An option is a type of derivative, which, like shares, bonds and warrants, is a financial instrument. Being a type of derivative, it is therefore linked to, or derived from, an underlying asset. This is where the term derivative comes from.

The main reason for the creation and widespread use of options lies in their leverage. The flexibility of options allows them to be used as high risk trading instruments, insurance and hedging or as fine-tuning tools for a large portfolio.

WHAT IS AN OPTION?

An option is an agreement, or contract, between two parties giving the buyer the right, but not the obligation, to buy or sell a parcel of shares (or any other thing) at a pre-determined price either on, or before, a set date. To acquire this right, the buyer pays a premium to the seller (or writer) of the contract. The contract is then called an option.

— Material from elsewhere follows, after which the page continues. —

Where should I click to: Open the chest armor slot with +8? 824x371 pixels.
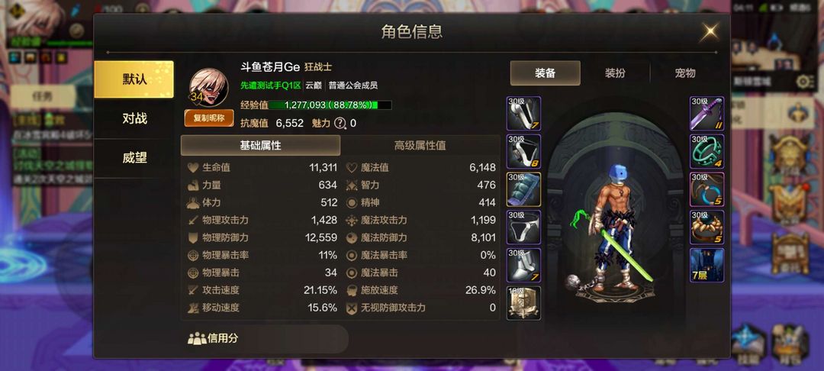coord(523,151)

Equity options are options over parcels of ASX traded fully paid ordinary shares. An options contract is usually (but not always) over a parcel of 1000 shares. Options are traded on about 100 of the ASX’s largest and most liquid companies.

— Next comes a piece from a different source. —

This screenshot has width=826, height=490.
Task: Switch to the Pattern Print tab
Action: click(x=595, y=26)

There are two different types of exchange traded equity options:

CALL OPTIONS (CALLS)

A call option gives the holder (or buyer) the right, but not the obligation, to buy the underlying parcel of shares at a set price, on or before a pre-determined date.

If you are the holder of a BHP May 2008 $45 call option, you have the right, but not the obligation, to buy a parcel of 1000 BHP shares at $45 on or before the expiry in May 2008.

If you are the seller (or writer) of this call option, you must sell 1000 BHP shares at $45 to the buyer of the option if they choose to exercise the option.

PUT OPTIONS (PUTS)

A put option gives the holder or buyer the right, but not the obligation, to sell the underlying parcel of shares at a set price, on or before a pre-determined date.

If you are the holder of a NAB May 2008 $40 put option, you have the right, but not the obligation, to sell a parcel of 1000 NAB shares at $40 on or before the expiry in May 2008.

If you are the seller or writer of this put option, you must buy 1000 NAB shares at $40 from the buyer of the option if they choose to exercise the option.